Unter den datenhungrigen Apps fallen einige noch mal extra negativ ins Auge: Ovy mit dem größten Datenverbrauch insgesamt (Funktion und Tracking/Werbung) – gut dreimal mehr als die nächste App auf der Liste. Das ist der Menstruations-Kalender von Simple Design. Wiederum um den Faktor drei höher als der Verbrauch der folgenden, fast namensgleichen App ohne Bindestrich.
Clue hat einen sehr hohen Traffic, der nicht Werbung oder Tracking dient. Da die App keine nennenswert umfangreicheren Funktionen bietet als die anderen, scheint das aber kein notwendiger Funktionstraffic zu sein.
Warum sich diese Apps so unterscheiden, schauen wir uns im nächsten Absatz an.
Ovy und Simple Design: Nicht zu empfehlen
Einen Zykluskalender kann man fast ganz ohne Online-Traffic bauen, wie die besten Apps im Test zeigen. Aber wenn sich die App über Werbung finanziert, geht das natürlich nicht.
Ovy ist unser Schlusslicht in Sachen Datensparsamkeit.

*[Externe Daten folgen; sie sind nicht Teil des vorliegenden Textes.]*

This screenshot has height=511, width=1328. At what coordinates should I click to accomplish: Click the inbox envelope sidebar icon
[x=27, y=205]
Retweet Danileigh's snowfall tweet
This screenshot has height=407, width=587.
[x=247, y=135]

Unsere Liste der in Ovy gefundenen Tracker umfasst ganze dreizehn Anbieter. Die meisten davon gehören zum Shopify-Universum. Shopify ist eine E-Commerce-Software, mit der Händler ihre Produkte online vermarkten können. Viele Drittanbieter bieten Dienste an, mit denen Händler ihre Shopify-Shops zum Beispiel auch in Apps bewerben und potentielle Kund*innen tracken und binden können.
Der Kalender von Simple Design ist die App mit dem zweitintensivsten Datentraffic für nervige Werbung und Tracking. Hier könnt ihr im Detail nachlesen, mit welchen Anbietern die App in unserem Test Kontakt aufnahm. Ein Name ist dabei besonders zu beachten: Moloco. Diese Firma brüstet sich auf ihrer Webseite damit, dass sie Machine Learning, also KI-Algorithmen, für Werbezwecke einsetzt. Der von uns gemessene Datenverkehr mit diesem Anbieter war rund fünfmal so hoch wie der gesamte Traffic, der für die Funktionalität der App anfiel und knapp 20-mal so groß wie der Datenverkehr aller anderen Werbeanbieter in der App zusammen.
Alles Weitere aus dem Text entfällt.